Wednesday, December 12, 2012

Divide and conquer

OK, I confess. What I am really trying to do is build a clock from the ground up. As with anything else, building a clock is no mean feat. It also rapidly becomes an obsession. So I am obsessed. I do not think this is grounds for a lawsuit. Anyway, the big thing about a clock is gear-cutting. There are several requirements for this. You need two perpendicular axes. On one of them a cutter is revolved, preferably by power. On the other, the would-be gear is held. On this latter you must have an indexer of some kind, i.e. a gizmo that will turn the (proto)gear by a precise amount. In a previous post I chronicled the making of the latter gizmo, the dividing plate. The gizmo allows me to divide a circle into 60 parts. By skipping holes I could also do 30 parts. In fact, any of the factors of 60, and now you know why they made you study factoring in school. Clock gears go from 120 or so teeth all the way down to 6. A clock, you see, is just a big gearbox. But you cannot shift the gears, unlike an automobile.

So in our last episode I had made the dividing plate. Had I about $300 to spare I could have bought a spin indexer to do the same job. But no. We did a dividing plate by hand (previous post).  So I turned up an arbor from a piece of scrap steel. An arbor in machinistspeak is simply an axle. There it is on the four-jaw chuck, a pain to set up but it runs really really true.  This held my victim, a failure from the dividing plate episode. Much too small to be a dividing plate. Next, I  arranged my Dremel (knock-off) device on to the vertical slide on the lathe. Major project. Too many things to adjust. I have blogged on this contraption before, so see previous posts.

This needs some overhauling. Once the DSO (Dremel Shaped Object is bolted in I cannot adjust it except with the vertical slide, and it has extremely limited travel, 50 mm or so. Not enough. This is why most people do this on a mill. But a (small) mill is about $500 plus shipping, almost as much as the mill itself. And again, I have no space for a mill. But lashup though it may be, I have the two required perpendicular axes. And it cost much less than the mill, i.e. zero.

I have no cutter yet. This is work in progress. In its stead (thak you Richard, for pointing out my error. I said "staid" before),  I put an abrasive cut-off wheel on the dremel. I also arranged a spring-loaded detent for the divider plate. So I am really not cutting gears yet. But the whole two-axis lashup arrangement is working! I cut some remarkably gear-like slots in the sacrificial victim! I was a bit worried about wobble, but none was perceptible.

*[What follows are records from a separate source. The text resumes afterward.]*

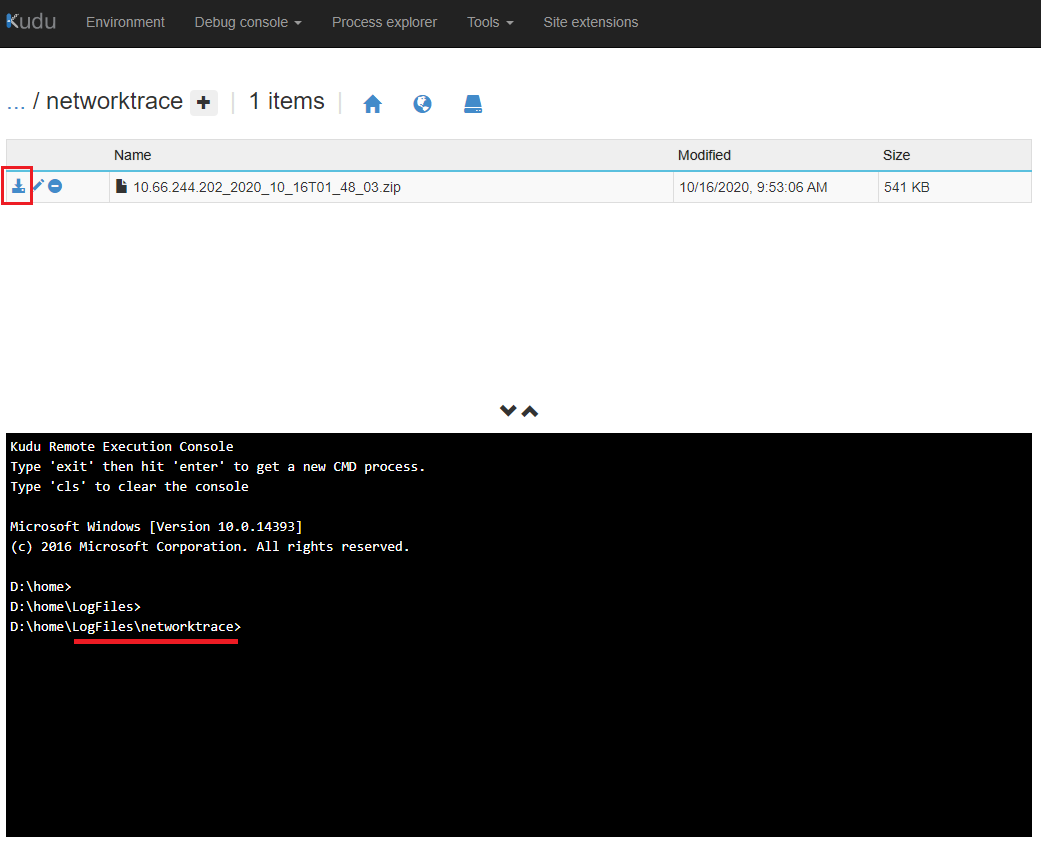Expand the Tools dropdown menu
Image resolution: width=1041 pixels, height=844 pixels.
click(490, 22)
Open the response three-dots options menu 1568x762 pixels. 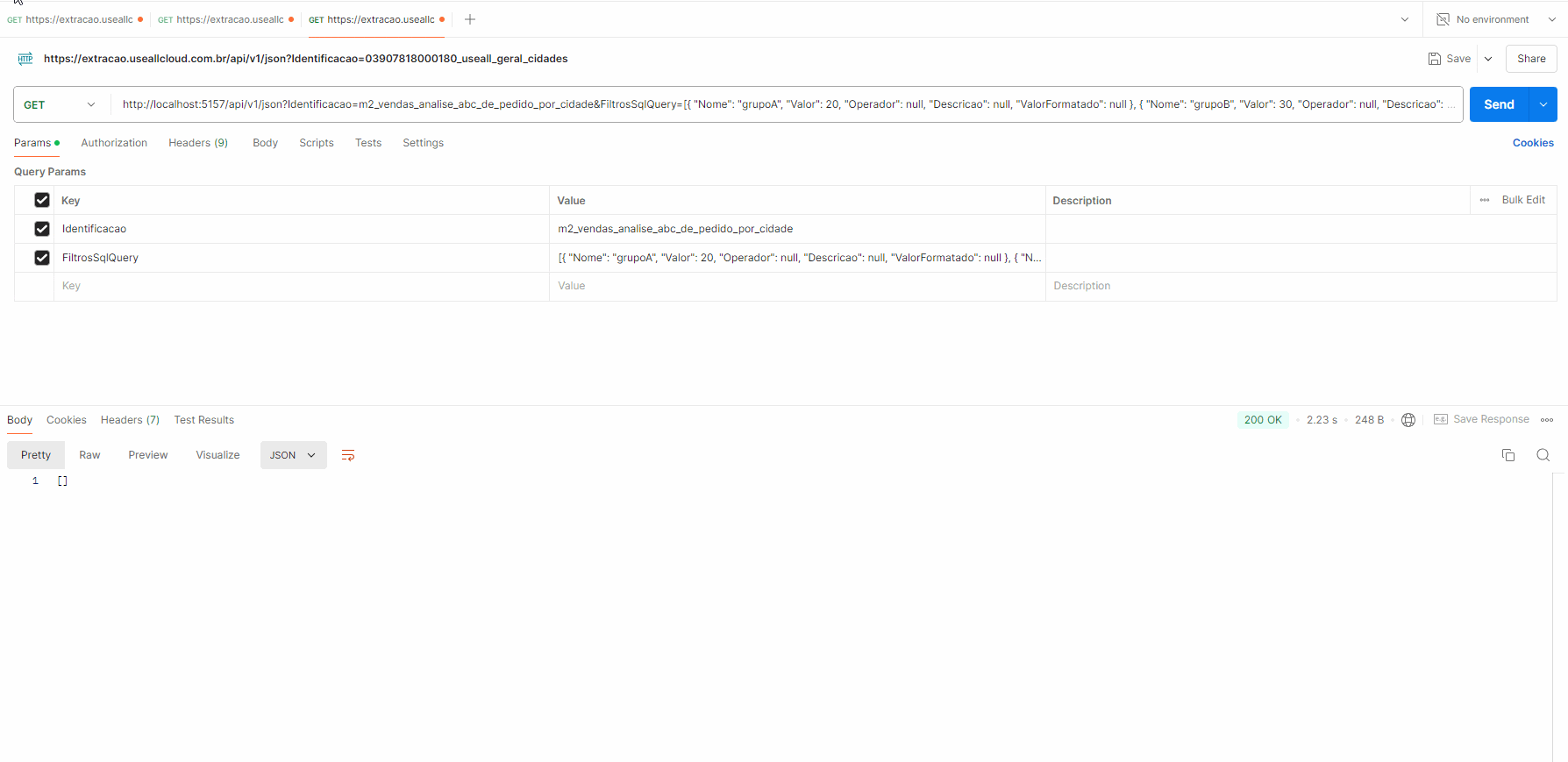pos(1547,420)
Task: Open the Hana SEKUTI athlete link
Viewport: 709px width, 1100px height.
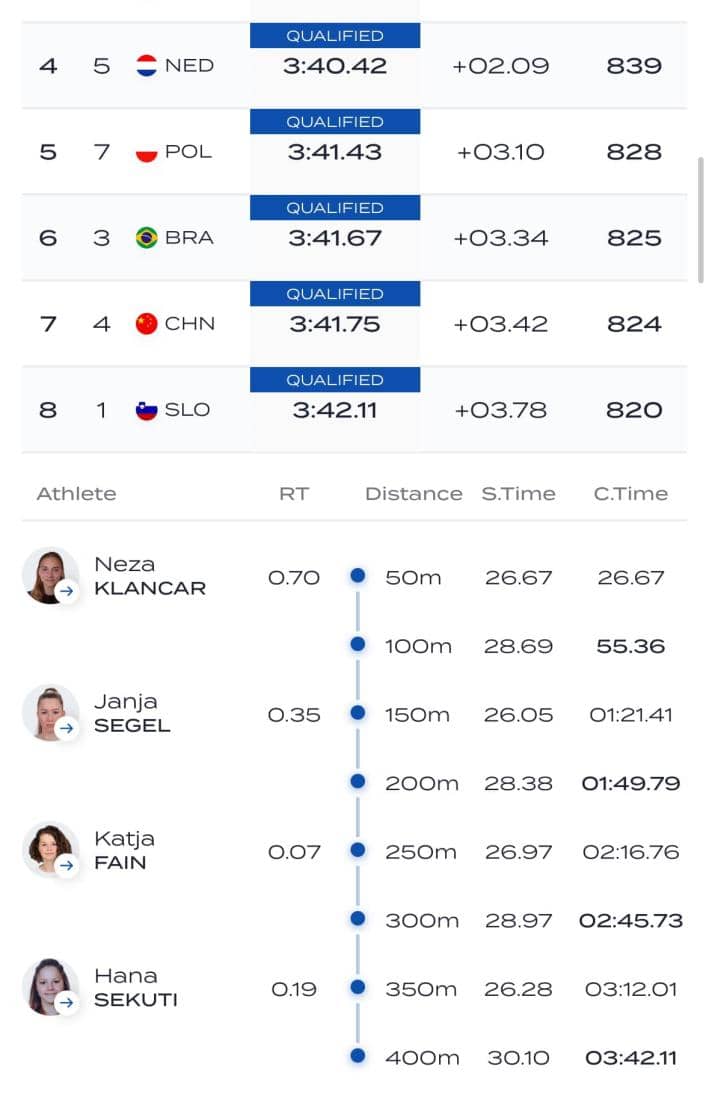Action: (135, 987)
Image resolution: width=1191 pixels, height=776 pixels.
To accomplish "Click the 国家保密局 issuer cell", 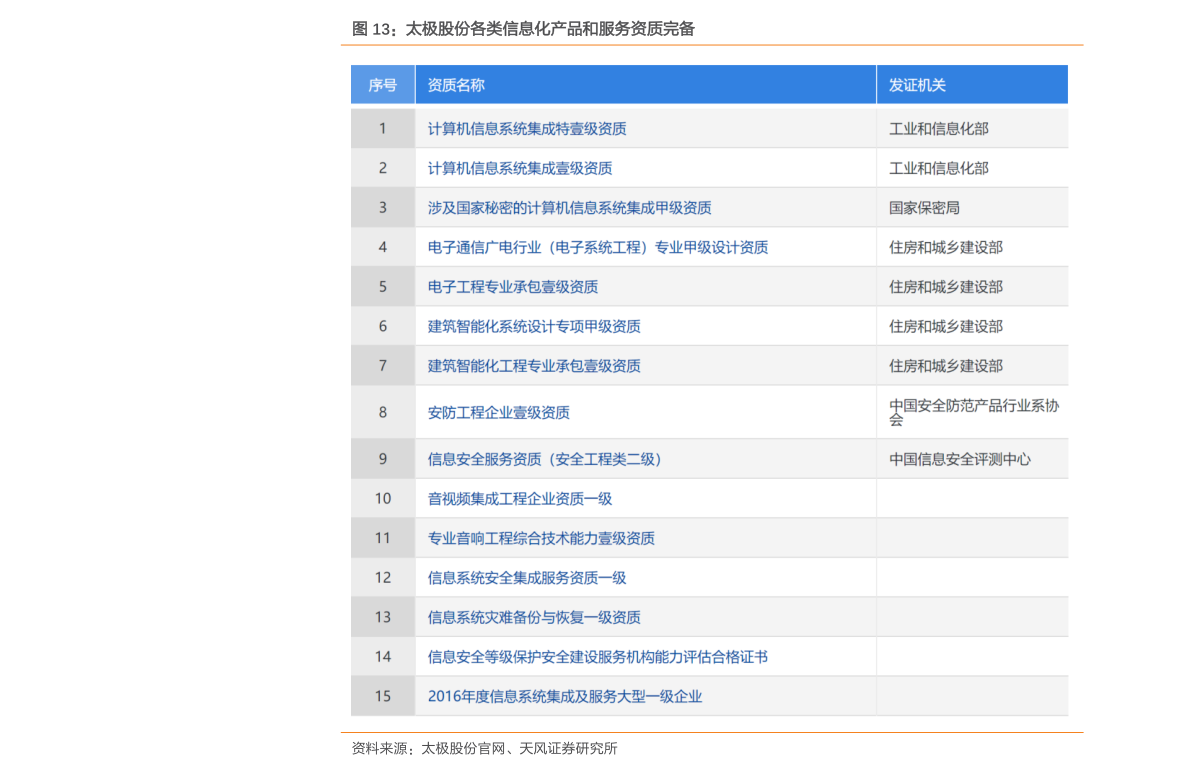I will [924, 208].
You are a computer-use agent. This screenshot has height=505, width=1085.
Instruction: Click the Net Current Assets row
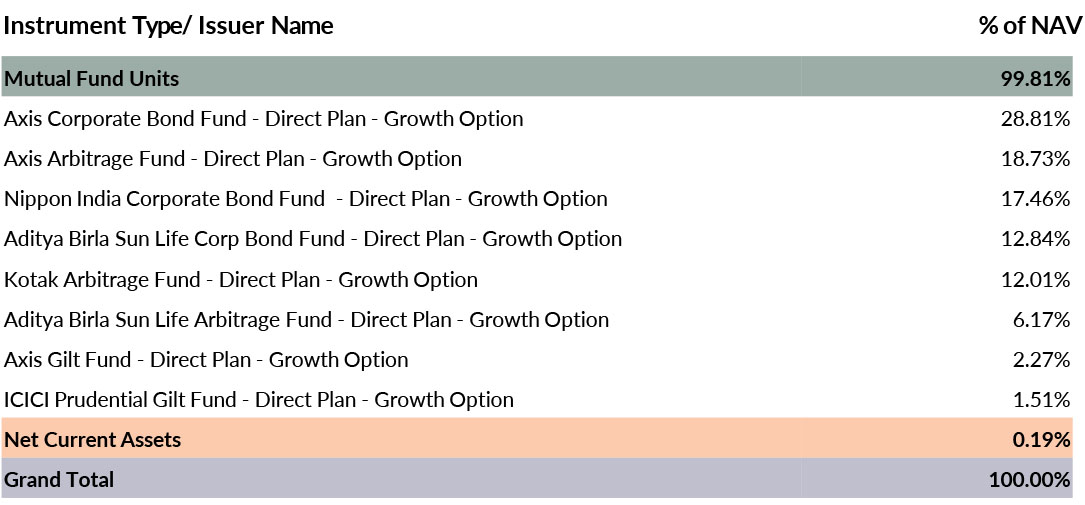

The classical material for clock gears is brass, sometimes steel. But brass is like Unobtainium in Alaska. Small pieces, at a hobby store, maybe. Big pieces, no. So I am doing all this in plastic. Plastic is everywhere. On dismantling an expired (battery) clock I found plastic gears everywhere. So if they can do it so can I. My  plastic is found. I think it is a piece of refrigerator. So I can experiment all day long. Just as well. Winter is here. Lots of time to experiment.